• [Task]: In this exercise, return only the lines that run from the line with "The width and height of the screenshot is (653, 562)." to the end of the entries below, both included. Pictures are not copied.

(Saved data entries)
____

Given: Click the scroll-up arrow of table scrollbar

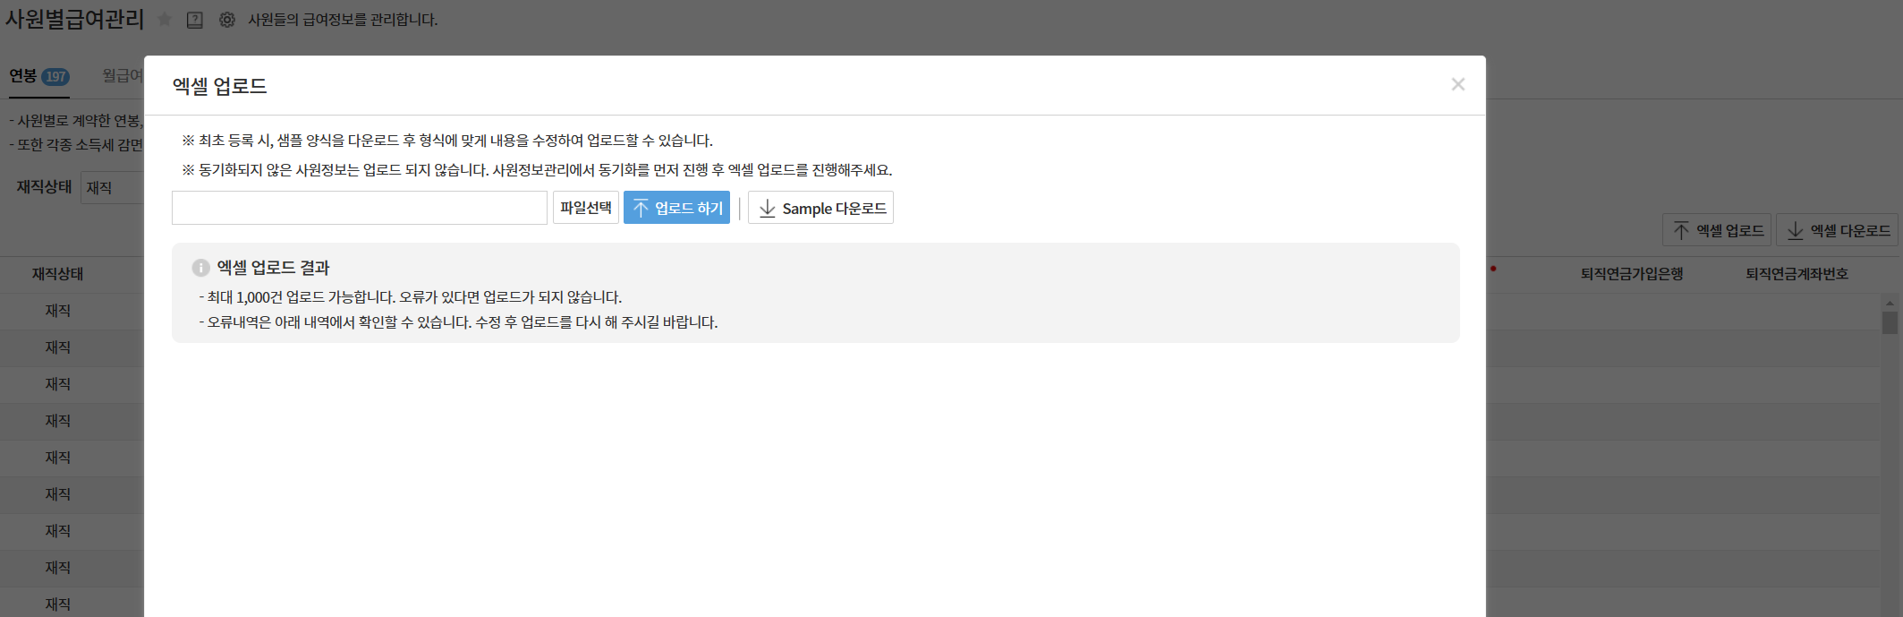Looking at the screenshot, I should (x=1890, y=302).
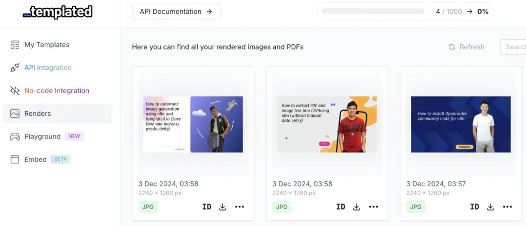Expand options menu on third render card
Screen dimensions: 526x226
click(508, 207)
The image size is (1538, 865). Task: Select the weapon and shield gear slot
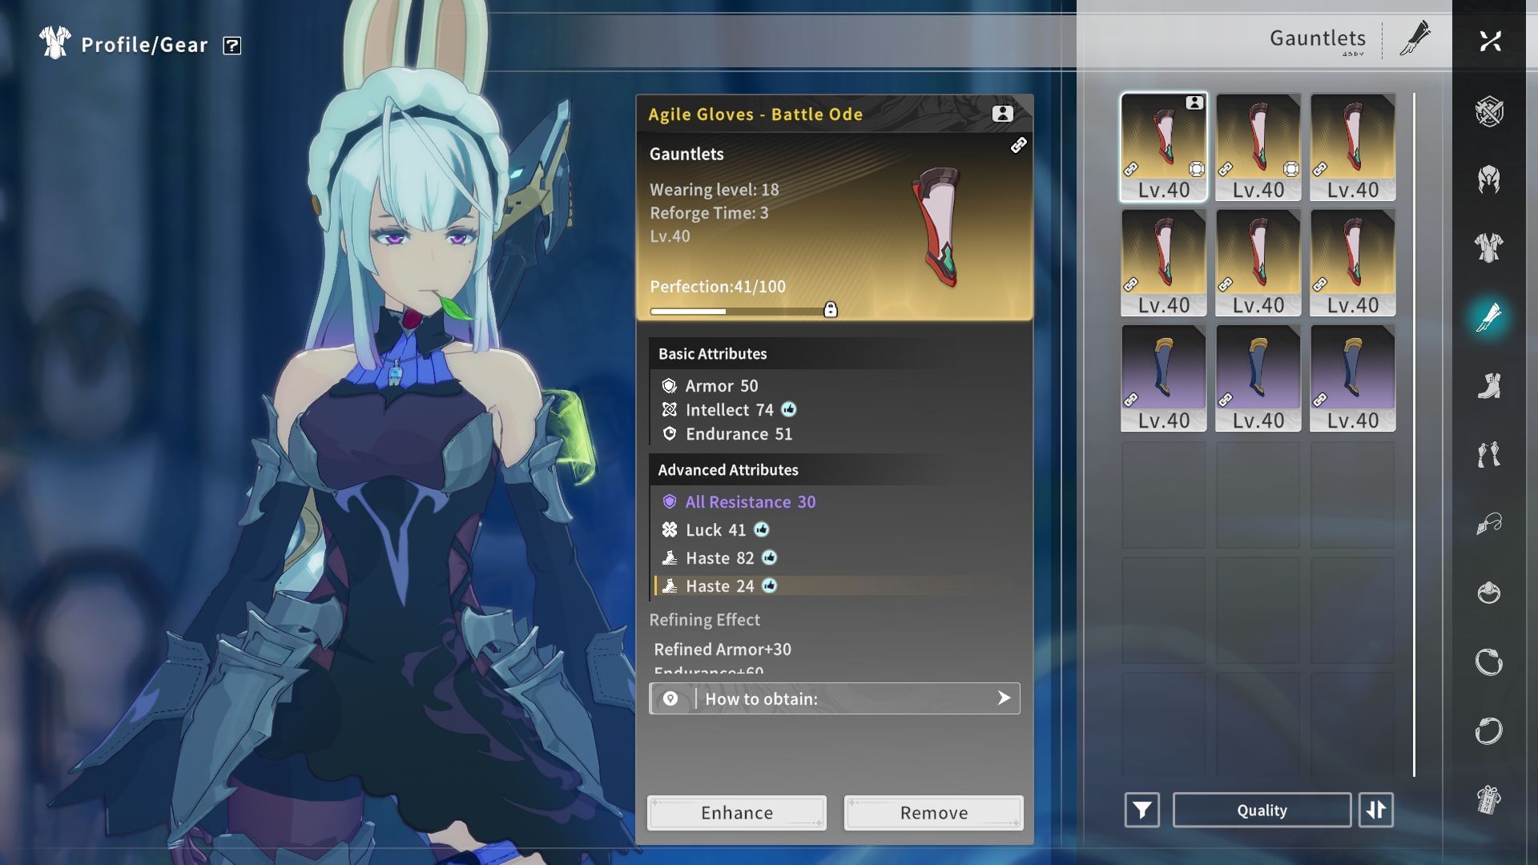pyautogui.click(x=1489, y=111)
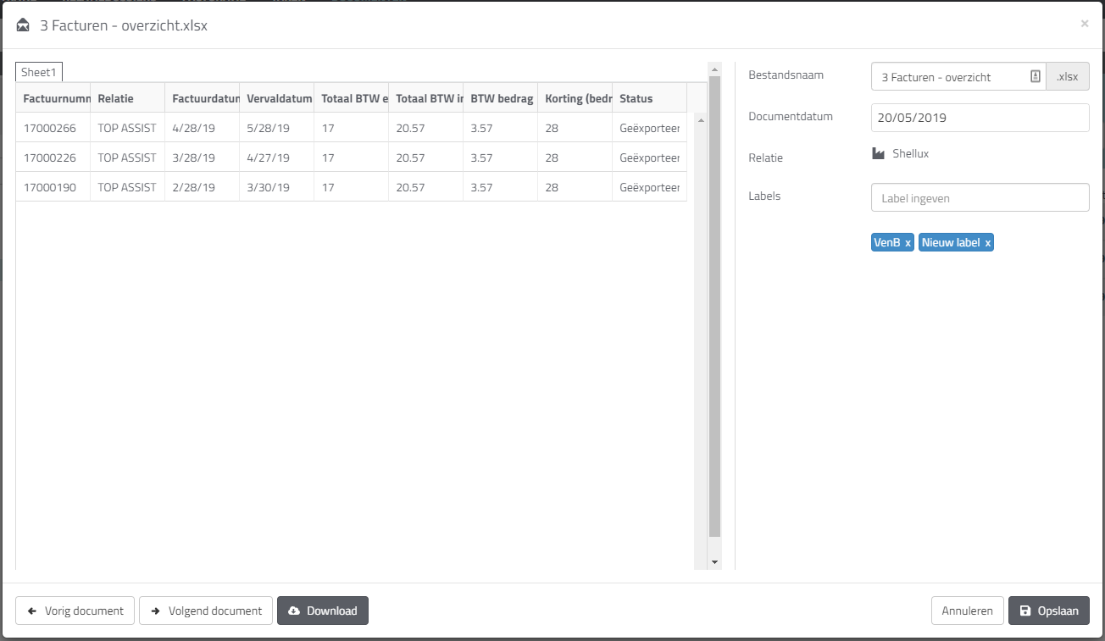Image resolution: width=1105 pixels, height=641 pixels.
Task: Remove the VenB label tag
Action: (x=908, y=241)
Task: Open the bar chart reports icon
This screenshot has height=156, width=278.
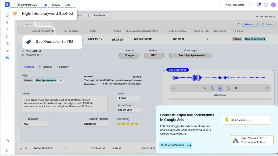Action: 7,51
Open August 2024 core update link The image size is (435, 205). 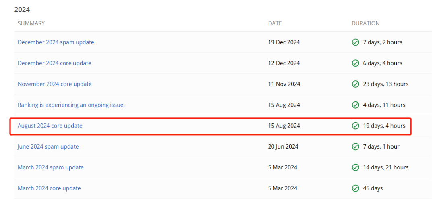click(50, 126)
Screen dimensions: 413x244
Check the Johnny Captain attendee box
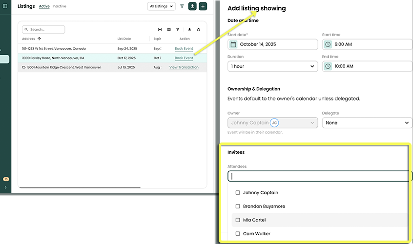pyautogui.click(x=238, y=193)
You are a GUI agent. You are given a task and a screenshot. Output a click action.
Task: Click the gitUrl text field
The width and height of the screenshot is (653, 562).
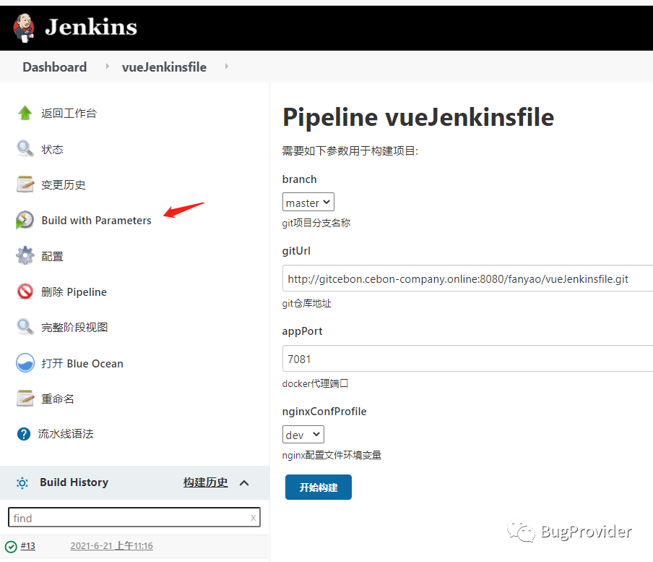coord(467,278)
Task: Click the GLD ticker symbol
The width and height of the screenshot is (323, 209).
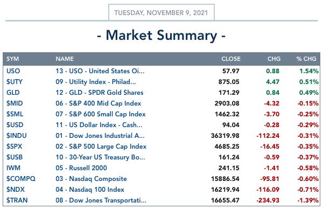Action: 13,93
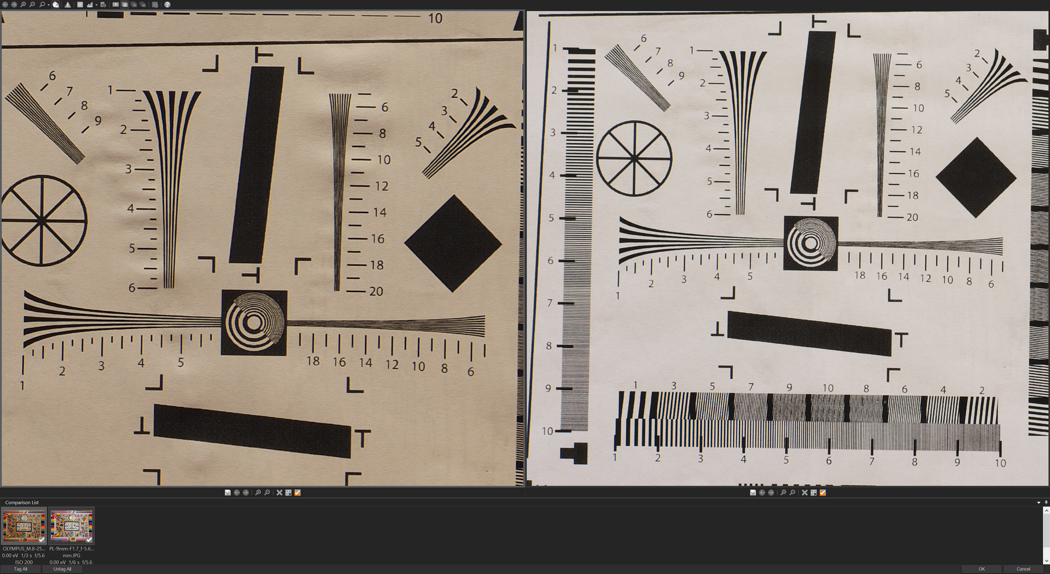The width and height of the screenshot is (1050, 574).
Task: Switch to single-image view layout
Action: [x=115, y=4]

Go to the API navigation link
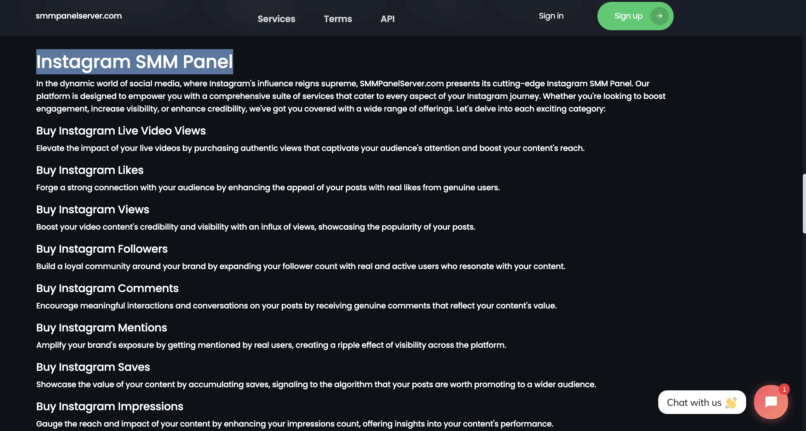tap(388, 19)
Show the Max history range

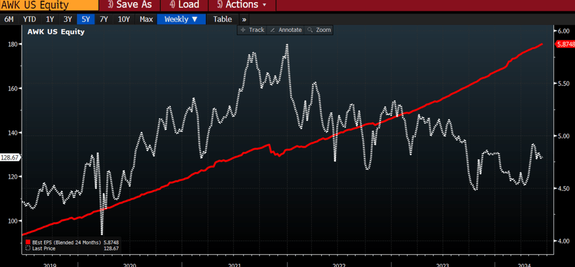(x=146, y=19)
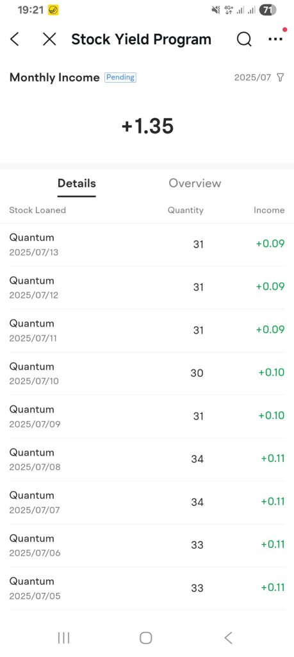
Task: Tap the yellow notification icon in status bar
Action: (54, 10)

____

• [Written solution]:
The width and height of the screenshot is (653, 562).
coord(467,278)
Task: Click the GLD ticker symbol
The width and height of the screenshot is (323, 209).
Action: 13,93
The width and height of the screenshot is (1050, 574).
Task: Switch to single-image view layout
Action: [x=115, y=4]

Go to the API navigation link
tap(388, 19)
Show the Max history range

(x=146, y=19)
Task: Tap the yellow notification icon in status bar
Action: (54, 10)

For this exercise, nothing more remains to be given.